Parameter instability does not worry a machine learner as much as it worries a statistician. ML folks worry about output instabilities.

The current understanding goes that this overparameterization makes reaching good configurations easier while keeping the search algorithm as simple as stochastic gradient descent.

▲

kqr 2 hours ago | parent [-]

Huh, I didn't know that! Are there efforts to automatically reduce the number of parameters once the model is trained? Or do the relationships between parameters end up too complicated to do that? I would assume such a reduction would be useful for explainability.

(Asking specifically about time series models and such.)
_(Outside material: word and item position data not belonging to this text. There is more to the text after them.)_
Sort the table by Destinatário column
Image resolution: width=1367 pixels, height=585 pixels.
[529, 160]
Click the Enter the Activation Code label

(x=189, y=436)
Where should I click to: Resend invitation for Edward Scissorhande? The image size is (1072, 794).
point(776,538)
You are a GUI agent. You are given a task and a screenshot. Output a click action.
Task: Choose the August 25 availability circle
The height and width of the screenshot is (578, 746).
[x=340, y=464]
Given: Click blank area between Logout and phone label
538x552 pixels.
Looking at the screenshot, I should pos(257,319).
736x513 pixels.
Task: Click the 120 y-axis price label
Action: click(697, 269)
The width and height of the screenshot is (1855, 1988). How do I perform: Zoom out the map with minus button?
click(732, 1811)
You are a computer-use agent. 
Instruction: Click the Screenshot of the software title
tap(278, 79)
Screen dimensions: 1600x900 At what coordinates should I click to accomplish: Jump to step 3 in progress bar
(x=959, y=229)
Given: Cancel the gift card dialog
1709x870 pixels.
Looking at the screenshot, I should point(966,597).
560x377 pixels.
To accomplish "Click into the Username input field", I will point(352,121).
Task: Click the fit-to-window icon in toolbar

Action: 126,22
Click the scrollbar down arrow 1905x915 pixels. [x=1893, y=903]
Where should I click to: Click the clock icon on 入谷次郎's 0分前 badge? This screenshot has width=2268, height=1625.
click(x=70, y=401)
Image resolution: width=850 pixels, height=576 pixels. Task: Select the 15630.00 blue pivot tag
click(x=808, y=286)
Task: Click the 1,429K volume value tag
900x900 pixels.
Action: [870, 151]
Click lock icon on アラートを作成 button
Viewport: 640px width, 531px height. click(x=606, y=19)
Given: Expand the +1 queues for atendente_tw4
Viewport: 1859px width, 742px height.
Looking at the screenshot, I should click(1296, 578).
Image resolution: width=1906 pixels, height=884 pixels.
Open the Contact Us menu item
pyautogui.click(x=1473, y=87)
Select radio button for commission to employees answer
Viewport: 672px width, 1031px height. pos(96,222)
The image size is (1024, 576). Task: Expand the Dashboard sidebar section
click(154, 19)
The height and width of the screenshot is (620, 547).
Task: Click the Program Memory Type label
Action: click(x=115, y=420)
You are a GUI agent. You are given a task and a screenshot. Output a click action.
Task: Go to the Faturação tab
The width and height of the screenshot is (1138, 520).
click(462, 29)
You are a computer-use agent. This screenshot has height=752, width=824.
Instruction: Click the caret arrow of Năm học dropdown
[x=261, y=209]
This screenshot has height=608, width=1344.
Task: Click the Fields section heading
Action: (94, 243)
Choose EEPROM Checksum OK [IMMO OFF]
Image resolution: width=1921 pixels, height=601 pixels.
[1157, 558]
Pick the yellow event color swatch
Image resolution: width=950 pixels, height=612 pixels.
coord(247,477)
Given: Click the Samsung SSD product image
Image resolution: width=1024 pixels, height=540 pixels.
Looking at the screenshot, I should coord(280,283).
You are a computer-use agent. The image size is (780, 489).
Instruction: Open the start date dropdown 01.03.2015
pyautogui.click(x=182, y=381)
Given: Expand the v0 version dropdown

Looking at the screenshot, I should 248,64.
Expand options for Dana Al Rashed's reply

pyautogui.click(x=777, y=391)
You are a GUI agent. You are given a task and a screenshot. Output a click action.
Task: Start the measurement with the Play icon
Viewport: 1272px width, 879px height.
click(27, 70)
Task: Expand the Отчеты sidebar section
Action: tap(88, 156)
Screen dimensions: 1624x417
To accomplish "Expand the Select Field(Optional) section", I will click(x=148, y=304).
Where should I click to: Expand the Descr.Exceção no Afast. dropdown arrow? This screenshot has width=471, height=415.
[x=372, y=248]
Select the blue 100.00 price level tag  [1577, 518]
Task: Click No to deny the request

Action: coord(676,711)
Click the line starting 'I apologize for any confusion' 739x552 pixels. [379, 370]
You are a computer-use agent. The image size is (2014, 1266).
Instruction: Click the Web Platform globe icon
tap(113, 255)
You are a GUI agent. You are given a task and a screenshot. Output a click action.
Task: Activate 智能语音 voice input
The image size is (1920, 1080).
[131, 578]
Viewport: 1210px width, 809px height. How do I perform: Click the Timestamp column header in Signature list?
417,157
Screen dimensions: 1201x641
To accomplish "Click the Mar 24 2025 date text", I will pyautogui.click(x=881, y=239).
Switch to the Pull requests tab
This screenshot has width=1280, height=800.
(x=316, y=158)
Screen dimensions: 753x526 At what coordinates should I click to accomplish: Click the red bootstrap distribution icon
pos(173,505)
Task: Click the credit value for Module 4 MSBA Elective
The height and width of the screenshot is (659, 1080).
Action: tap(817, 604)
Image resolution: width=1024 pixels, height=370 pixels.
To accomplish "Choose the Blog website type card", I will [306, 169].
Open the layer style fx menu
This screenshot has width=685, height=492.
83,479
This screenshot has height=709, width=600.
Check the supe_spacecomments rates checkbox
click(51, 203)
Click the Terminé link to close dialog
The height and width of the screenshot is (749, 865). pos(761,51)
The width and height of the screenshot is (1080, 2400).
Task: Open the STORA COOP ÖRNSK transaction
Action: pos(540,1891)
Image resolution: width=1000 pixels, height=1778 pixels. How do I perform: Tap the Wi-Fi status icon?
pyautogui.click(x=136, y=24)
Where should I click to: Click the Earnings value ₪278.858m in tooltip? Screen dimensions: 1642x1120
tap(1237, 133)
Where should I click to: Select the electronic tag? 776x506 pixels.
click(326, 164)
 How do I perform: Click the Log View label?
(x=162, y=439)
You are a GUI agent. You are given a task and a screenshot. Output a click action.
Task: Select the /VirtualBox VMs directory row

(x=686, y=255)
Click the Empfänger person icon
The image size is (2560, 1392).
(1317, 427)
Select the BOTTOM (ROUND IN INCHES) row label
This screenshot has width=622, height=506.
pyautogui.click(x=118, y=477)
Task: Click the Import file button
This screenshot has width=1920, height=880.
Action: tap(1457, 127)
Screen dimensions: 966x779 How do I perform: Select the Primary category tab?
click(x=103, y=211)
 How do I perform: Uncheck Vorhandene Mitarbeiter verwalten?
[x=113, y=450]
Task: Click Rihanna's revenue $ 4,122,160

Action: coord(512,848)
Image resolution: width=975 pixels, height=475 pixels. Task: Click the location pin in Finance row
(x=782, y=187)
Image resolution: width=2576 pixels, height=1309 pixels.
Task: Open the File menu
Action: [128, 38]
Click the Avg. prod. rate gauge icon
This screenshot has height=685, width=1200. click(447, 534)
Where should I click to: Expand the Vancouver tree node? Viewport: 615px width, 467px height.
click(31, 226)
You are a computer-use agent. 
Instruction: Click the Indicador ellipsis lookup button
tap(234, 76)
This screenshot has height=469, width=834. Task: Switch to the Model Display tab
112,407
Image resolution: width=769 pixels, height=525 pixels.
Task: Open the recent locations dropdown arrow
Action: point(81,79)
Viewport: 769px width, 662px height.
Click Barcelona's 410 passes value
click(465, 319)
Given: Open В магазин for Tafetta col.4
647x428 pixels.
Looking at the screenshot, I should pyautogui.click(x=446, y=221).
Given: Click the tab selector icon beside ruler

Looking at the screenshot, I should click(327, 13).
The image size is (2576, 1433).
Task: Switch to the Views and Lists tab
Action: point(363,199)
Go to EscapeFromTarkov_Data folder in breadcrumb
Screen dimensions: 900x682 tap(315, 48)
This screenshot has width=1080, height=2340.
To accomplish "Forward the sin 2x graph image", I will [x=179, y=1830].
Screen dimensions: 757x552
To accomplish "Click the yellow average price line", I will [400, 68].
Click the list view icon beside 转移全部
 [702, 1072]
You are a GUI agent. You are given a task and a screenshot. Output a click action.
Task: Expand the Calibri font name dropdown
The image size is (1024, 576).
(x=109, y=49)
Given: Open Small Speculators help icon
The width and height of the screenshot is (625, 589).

	▲	srean an hour ago \| parent [-]
		What you are looking for is the lottery ticket hypothesis for neural networks. Hit a search engine with those words you will find examples. https://arxiv.org/abs/1803.03635 ( you can follow up on semantic scholar for more) Selecting which weights to discard seems as hard as the original problem. But random decimation, sometimes barely informed decimation have been observed to be effective. On the theory side now it's understood that in the thicket of weights, lurk a much much smaller subset that can have nearly the same output. These observations are for DNNs in general. For time series specifically I don't know what the state of the art is. In general NNs are still catching up with traditional stats approaches in this domain. There are a few examples where traditional approaches have been beaten, but only a few. One good source to watch are the M series of competitions.